Hayatın, tesadüf eseri meydana geldiğini iddia etmek, bir matbaada vaki olan rastgele bir patlama neticesinde muazzam bir ansiklopedinin ortaya çıktığını iddia etmek gibidir.
Bazen gönderdiğimiz enerjinin yerine ulaşmasıdır. Sabah uyandığımda kafamda bi şarkı çalıyordu. Bütün gün dinledim. Akşam oldu hop bi arkadaşım aynısını paylaşmış. Annemi rehberde ararken tam o anda onun seni araması gibi bi durum tesadüf. Büyük anlamlar yüklemeyi sevmiyorum, sadece tesadüf.

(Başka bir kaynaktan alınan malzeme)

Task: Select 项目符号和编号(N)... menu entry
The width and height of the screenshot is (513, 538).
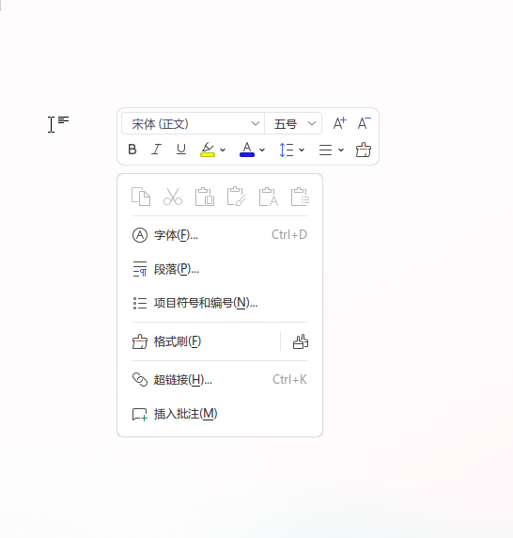Action: pyautogui.click(x=220, y=303)
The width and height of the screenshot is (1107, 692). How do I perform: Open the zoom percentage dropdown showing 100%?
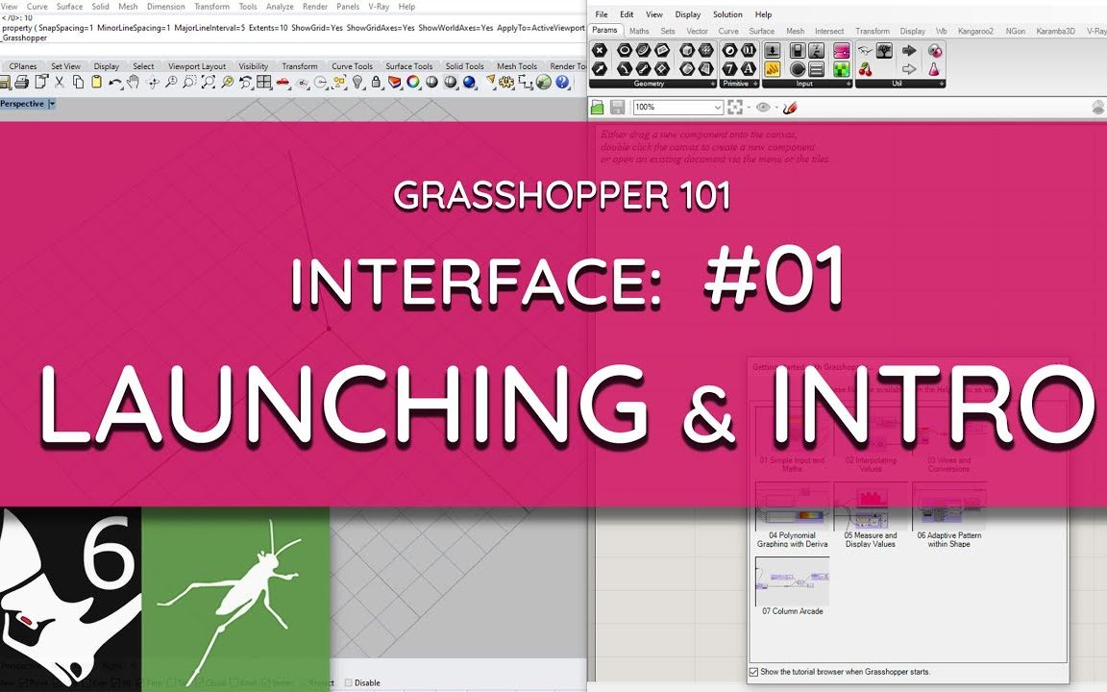[x=718, y=108]
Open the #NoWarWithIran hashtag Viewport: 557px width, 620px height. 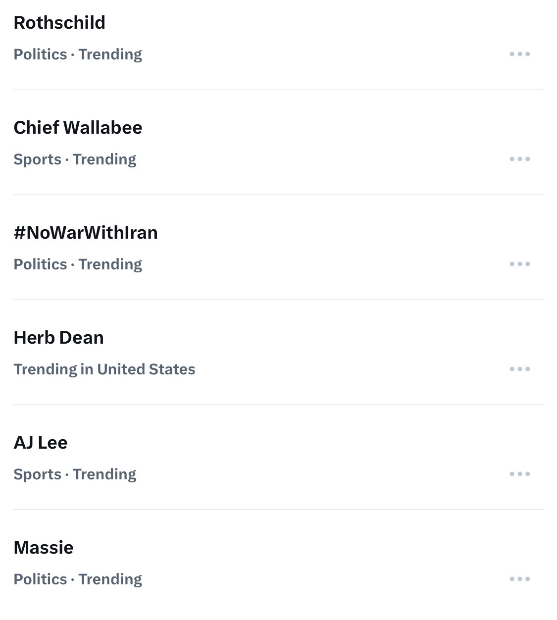(x=86, y=233)
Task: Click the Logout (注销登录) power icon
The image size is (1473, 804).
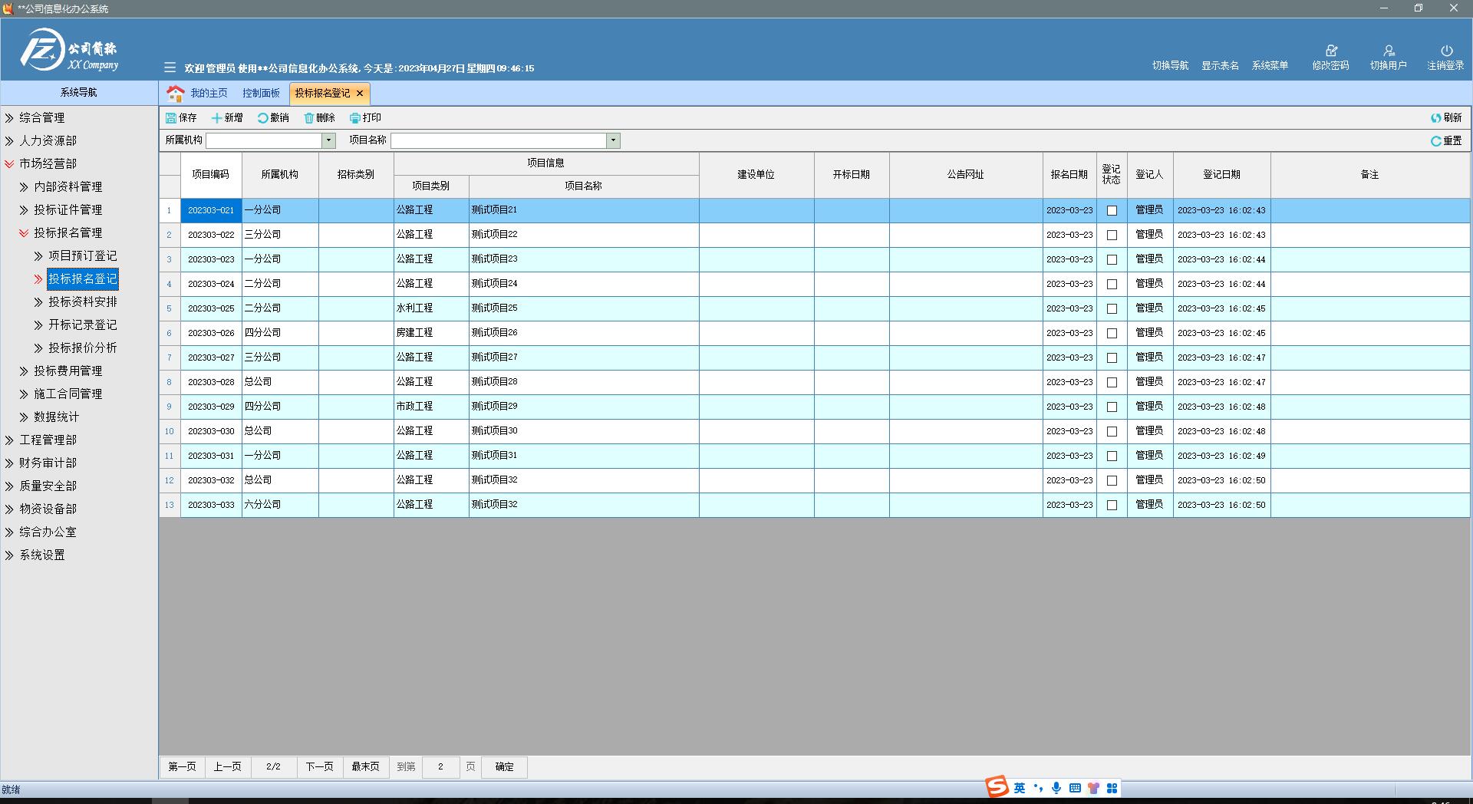Action: (1446, 51)
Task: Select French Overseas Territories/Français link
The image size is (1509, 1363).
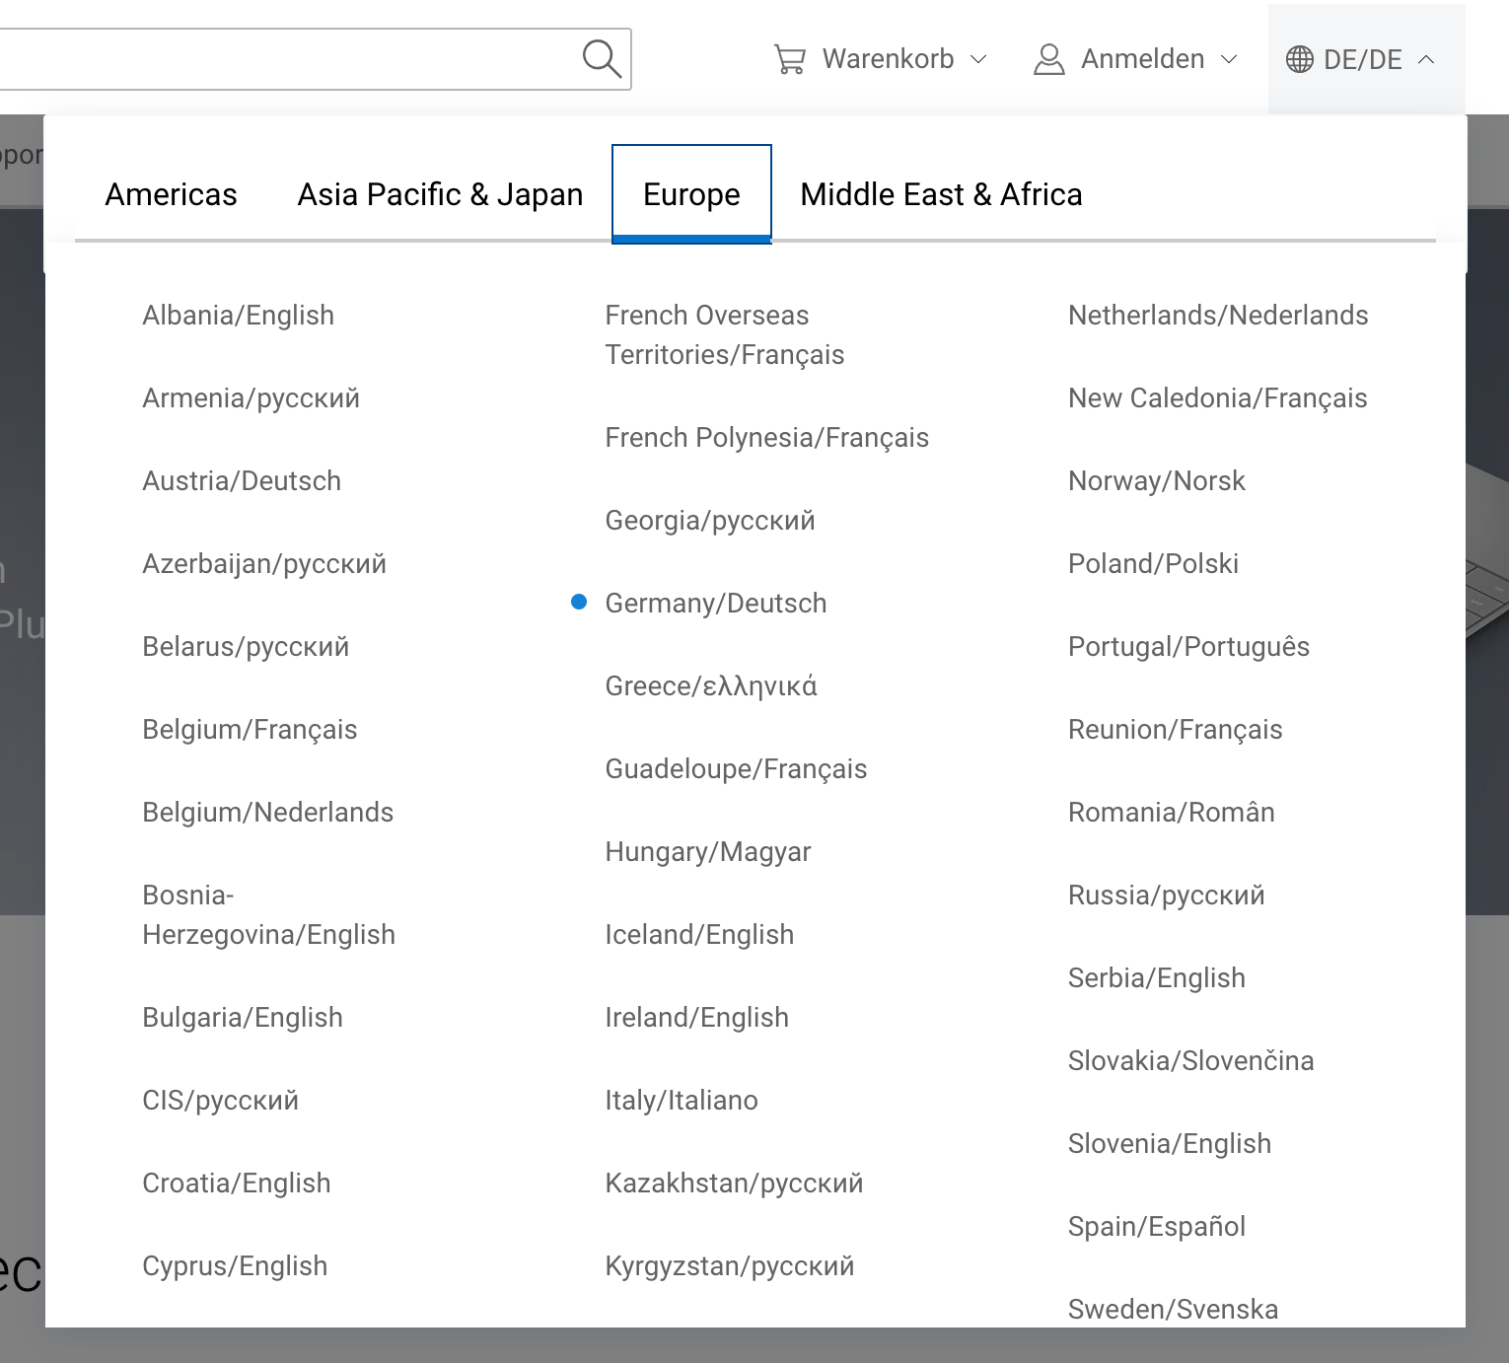Action: tap(724, 334)
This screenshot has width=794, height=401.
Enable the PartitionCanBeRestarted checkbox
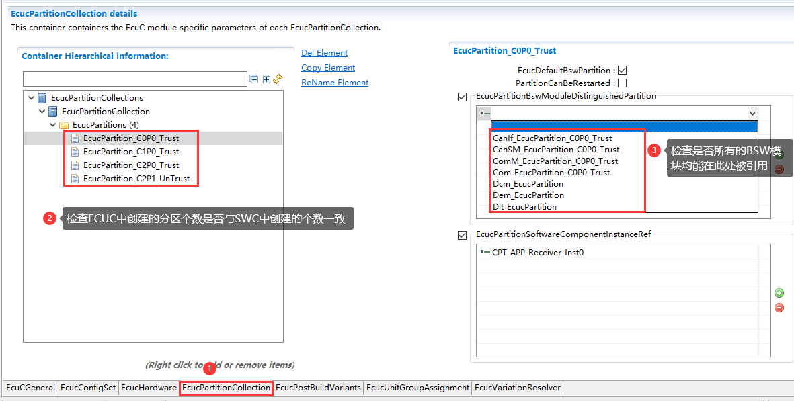point(622,83)

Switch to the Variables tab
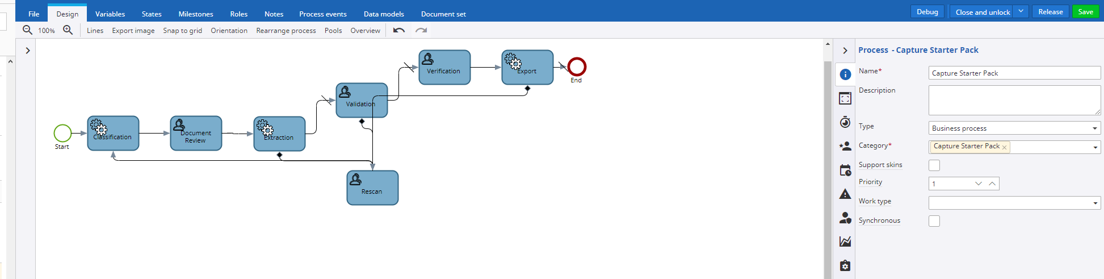pos(110,14)
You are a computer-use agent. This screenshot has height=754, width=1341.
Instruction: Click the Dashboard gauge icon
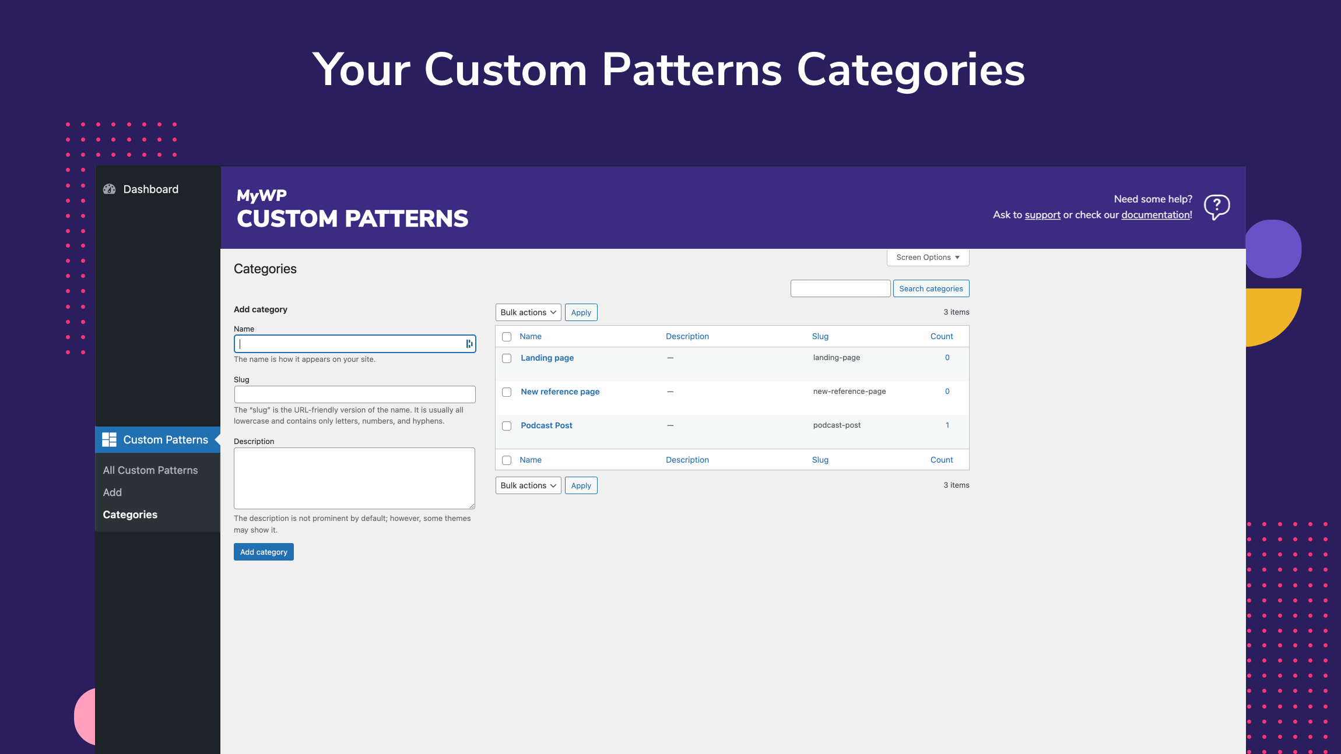tap(109, 189)
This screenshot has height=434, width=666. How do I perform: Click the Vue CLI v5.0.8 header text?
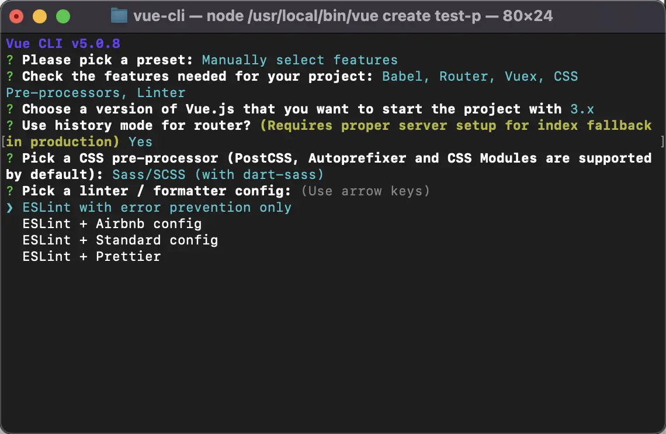click(x=63, y=44)
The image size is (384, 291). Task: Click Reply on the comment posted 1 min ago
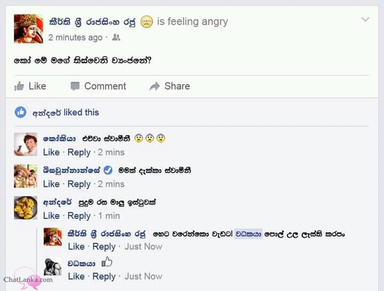(79, 216)
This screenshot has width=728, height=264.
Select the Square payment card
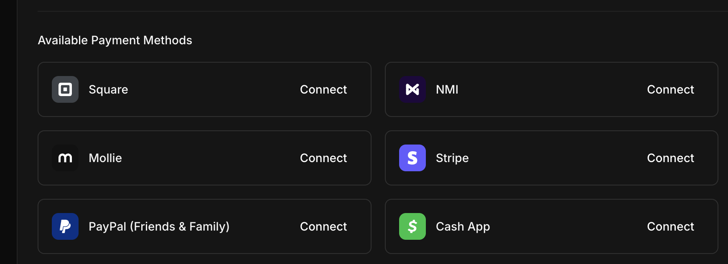pos(205,89)
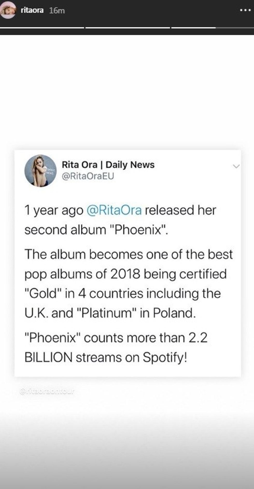The width and height of the screenshot is (254, 489).
Task: Open the ritaora profile picture
Action: coord(8,10)
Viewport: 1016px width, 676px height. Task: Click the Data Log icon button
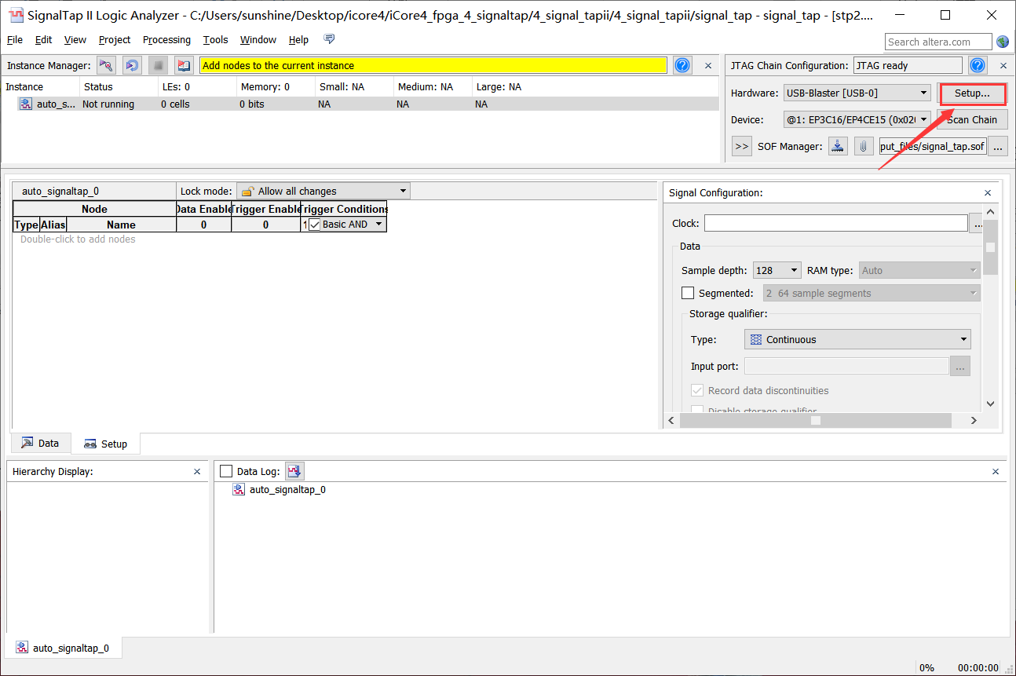[x=294, y=471]

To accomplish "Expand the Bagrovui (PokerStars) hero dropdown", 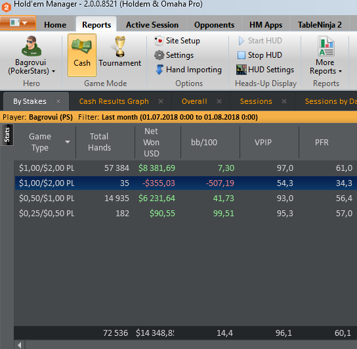I will point(54,72).
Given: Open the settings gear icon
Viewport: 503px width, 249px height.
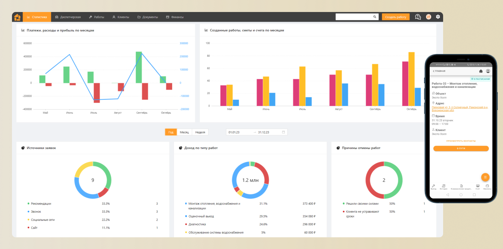Looking at the screenshot, I should point(438,17).
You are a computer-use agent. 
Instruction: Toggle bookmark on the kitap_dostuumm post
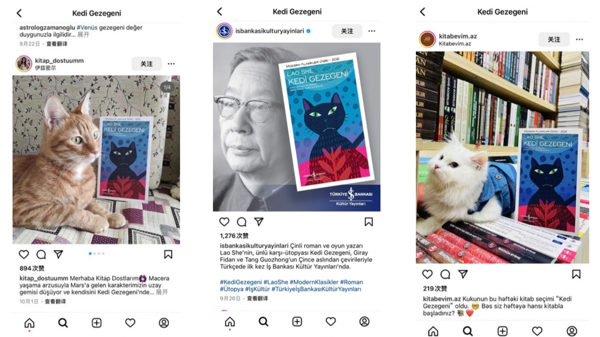[x=168, y=254]
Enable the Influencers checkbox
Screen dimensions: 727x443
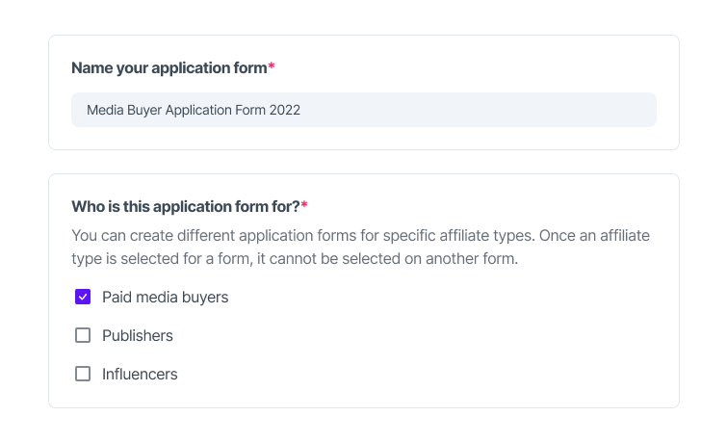click(x=83, y=374)
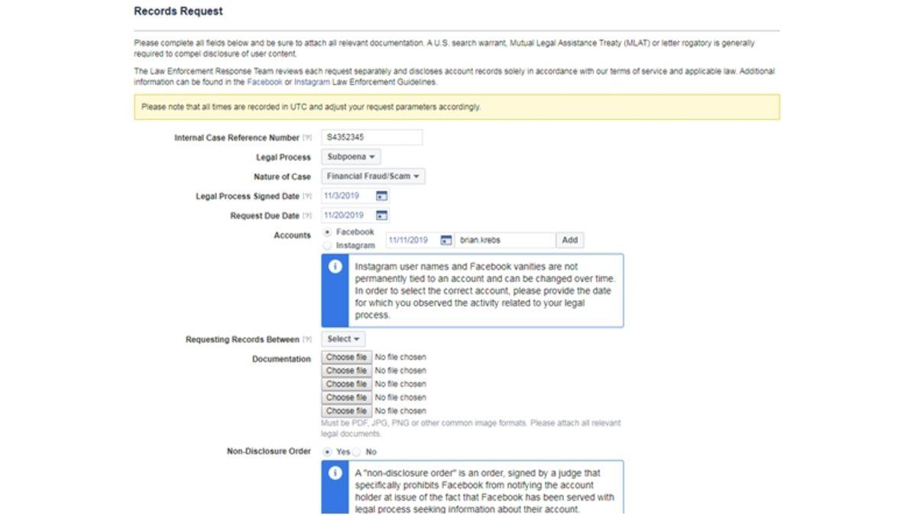
Task: Select the Facebook account radio button
Action: [x=328, y=232]
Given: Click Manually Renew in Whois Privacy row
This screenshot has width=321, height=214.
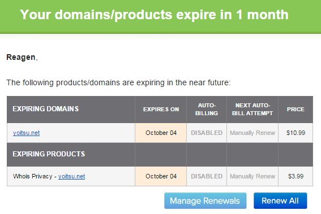Looking at the screenshot, I should [x=252, y=176].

ya adını veremeyeceğim bir şeyi yapmak için nerdeyse 1 aydır çekiniyorum ve yapmıyorum bir nedenden dolayı. baktım yapmadığım nedenden 1 aydır ses soluk yok artık yapayım dedim ve o neden tam karşıma çıktı hemde saniyelik tesadüfle. cidden böyle hayatı sikeyim ya sikeyim.
aslında çok acıklı bi olay ama böyle anlatınca bi bok anlaşılmıyomuş. ama sikeyim hayatımı evet.
ınstagram'da ortak arkadaşlar ile keşfete düşen kızı bugün tesadüf eseri ankara bahçelievler'de gördüm ve onu gördüğüm sokaktan aslında geçmemem gerekiyordu. arkasından gidip ya ben sizi tanıyorum sanırım demek istedim. çekindim. sonra internetten araştırmaya başladım. kızı buldum. sizi 30 dakika önce bahçeli'de görmüş olma ihtimalim var mı diye mesaj attım bir cesaret. evet bahçelideydim diye yanıt aldım aynı dakika içerisinde. olaylar böylelikle gelişti falan filan.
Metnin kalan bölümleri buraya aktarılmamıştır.